Following the freeze, much federally funded research was moved offshore. During that time, the NIH funded the EcoHealth Alliance and its coronavirus research with the Wuhan Institute of Virology and Ralph Baric’s lab at the University of North Carolina.

The order blamed the Biden administration for the lack of effective oversight of such research: ‘The Biden Administration allowed dangerous gain-of-function research within the United States with insufficient levels of oversight. It also actively approved, through the National Institutes of Health, federal life-science research funding in China and other countries where there is limited United States oversight or reasonable expectation of biosafety enforcement.’

Husseini noted that although the White House fact sheet places the blame for failed gain-of-function oversight on the Biden administration exclusively, the funding for Eco-health alliance ‘goes back at least to 2015 and continued through the first Trump administration until after the covid outbreak, when Trump finally cut it off’.

The first Trump administration in 2017 also lifted the ban on domestic gain-of-function research, restarting funding for research on influenza, and the SARS and MERS coronaviruses. That decision was framed as a response to a new and more stringent oversight process said to have been set up by HHS at the time.
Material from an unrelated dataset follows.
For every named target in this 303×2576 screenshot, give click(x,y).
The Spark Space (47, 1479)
Husseini criticised the new order for omitting any reference to international law, specifically the Biological Weapons Convention or its US implementing legislation, the Biological Weapons Anti-Terrorism Act of 1989.

He said it indicated the order was ‘about pausing federal funding, not stopping such research, much less prosecuting individuals responsible’.

Nass said that strengthening the Biological Weapons Convention could be an effective way to create a global ban on the research with global enforcement.

This article appeared in The Defender on May 6, 2025, and is republished by kind permission.